By Ben Johnson, on 17-10-2007 22:04


Martial Art ArticlesMeik Skoss continues his talk with Sawada Hanae who has been training for nearly 70 years. She holds the hanshi certification from the All-Japan Naginata Federation, and teaches both atarashii naginata and Tendo-ryu in Tokyo. Meik Skoss has been a student of Sawada Sensei in Tendo-ryu since 1976. This interview was conducted on December 9, 1996 at the Shinjuku Naginata dojo.

Way of Teaching

Sawada Sensei: I was taught a very long time ago by Chiba Sensei, who taught in the Meiji, Taisho, and Showa eras. He would say, "There is a hibachi, right?" Well, actually, let's use the example of this cup, instead. There is a cup here, right? We, the teachers, see the cup from above. Those who can't yet do the techniques see the cup from down here, from the bottom. They don't even know the distance between the bottom and the top. Only those looking down from above can understand certain points. Other people, looking at it from below, cannot really understand the shape of the cup or its essence. Therefore, only doing something a little bit in the martial arts does not really mean you have done it.

Furthermore, training once or twice a week for ten years or so does not mean you've actually trained for that period of time. If you figure it out, you really have only trained four times a month. Sometimes you miss a class. But, even assuming you came to every lesson, if you count the hours, it still only comes to four times a month, not a full year of practice. So if you practice once a week for ten or twenty years, you haven't really practiced very much. You may not even have practiced for five years, once you add up the actual hours.

Meik Skoss: So an instructor must be able to perceive a student's actual level, as well as the top and the bottom of the cup?

SS: That is what you must do. Plus, you have to train yourself and polish your skills, over and over again. So, even when you're giving commands as you're leading the group, you have to do so as though you're facing each person individually.

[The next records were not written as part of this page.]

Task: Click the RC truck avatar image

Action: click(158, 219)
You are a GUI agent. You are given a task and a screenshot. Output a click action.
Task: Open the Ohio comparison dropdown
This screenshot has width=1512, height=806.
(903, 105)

Also, the Kata, the correct form, must be there. You cannot understand it in parts. But you must understand not only the form, but also what is happening in between the forms, the whole time. For example, those people over there are having problems striking the lower leg, so I have them practice just striking the legs. I tell them to strike the shins in different ways and places. But I don't sit just quietly and tell them how to do it. I show them. And when I show them how to do it, I have to do it right. When I show them, I get in there right away, and "Wham!" take the shin. I can do this because I've done it over and over again. It is not something that can be learned right away.

From our perspective as teachers, whatever budo you are talking about, they all have a common thread. We can look at a person and see if he or she is by themselves, looking self-important. If you train with a snobbish attitude, we will see it. If you are training from your heart, we will see that, too. We praise those who work hard by letting them know we know they did just that. Those who say, "I did great today, I am so good at this," receive no praise. We're concerned with the expression of the spirit. Unless you reach that state of mind you will never excel.

You have to be able to both do both parts, shi and uke, win and lose. You can't do either one alone. You are able to practice because you have a partner. You can't say you are good at it until you can have a kind of spiritual exchange, a give-and-take with your partner. You just think that you are good.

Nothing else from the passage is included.